To: marginmike who wrote (54990)1/6/2001 12:49:57 PM
From: IceShark  Read Replies (2) | Respond to of 436258
 
Oh, come on. Everyone was using computers as tools more or less to the same effect as now by the mid '80s. Same goes for machine tools that are computer controlled to wack out a product all by themselves. It is true that processing power has increased dramatically, but the impact on actually getting work done hasn't been anywhere near what DOL would have you believe. A monster lotus spreadsheet may have taken 5 minutes to recalculate so you would just go get a new cup of coffee, which you were going to do anyway. -g-



To: marginmike who wrote (54990)1/6/2001 4:32:13 PM
From: Tom M  Respond to of 436258
 
>>computer until 1990 was nothing more then a glamorous Typewriter<< I was working on mainframe & minis from 1980 on doing applications. IMO Database and Networking, both which were in full swing during the 80's, was and continues to be on of the most important areas. The big difference now is that all kinds of objects such as graphics, video & audio live in databases and can be manipulated as easy as text & numbers back then via today's GUI. I never did a mainframe or mini application that used computers as glamorous Typewriters, for that we had wordprocessers. We did run the whole infrastructure of the fortune 500 company I worked for on computers however. Right down to following our manufacturing progress via barcode in realtime.

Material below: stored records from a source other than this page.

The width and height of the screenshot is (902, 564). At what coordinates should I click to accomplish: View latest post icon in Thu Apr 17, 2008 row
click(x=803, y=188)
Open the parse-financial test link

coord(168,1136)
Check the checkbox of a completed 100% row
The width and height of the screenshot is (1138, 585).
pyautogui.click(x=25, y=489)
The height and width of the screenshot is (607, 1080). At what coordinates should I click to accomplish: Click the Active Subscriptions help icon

I also did a comercial expert system in the 80's - remember when AI was the Wall St darling? We did just fine without losing all that productivity to retraining everyone every 6 months for the latest buggy Microsoft offering.

regards,
Tom



To: marginmike who wrote (54990)1/6/2001 7:48:25 PM
From: Earlie  Respond to of 436258
 
MM:

5 axis CNC machining has been around for two decades. Ditto CAD. Bigger "Vax" boxes drove the tool paths then. (g)

Best, Earlie



To: marginmike who wrote (54990)1/6/2001 10:31:58 PM
From: Charles P. Hubbard  Read Replies (1) | Respond to of 436258
 
Sorry marginmike, but you are terribly wrong. Do you think a "glamorous typewriter" was used to calculate satellite orbits and put men on the moon? And how about all the business use of computers? In the 40's, it cost the banks 10 cents just to process a check, and that was when 10 cents was real money. I was programming real stored program computers 20 years before you were born, so I will excuse your ignorance on this point.
CPH



To: marginmike who wrote (54990)1/7/2001 10:29:08 PM
From: Dennis O'Bell  Respond to of 436258
 
Concerning what the average layman had access to what you say largely seems true, but there were certainly computers before then. The difference was that only "real men" used them :-)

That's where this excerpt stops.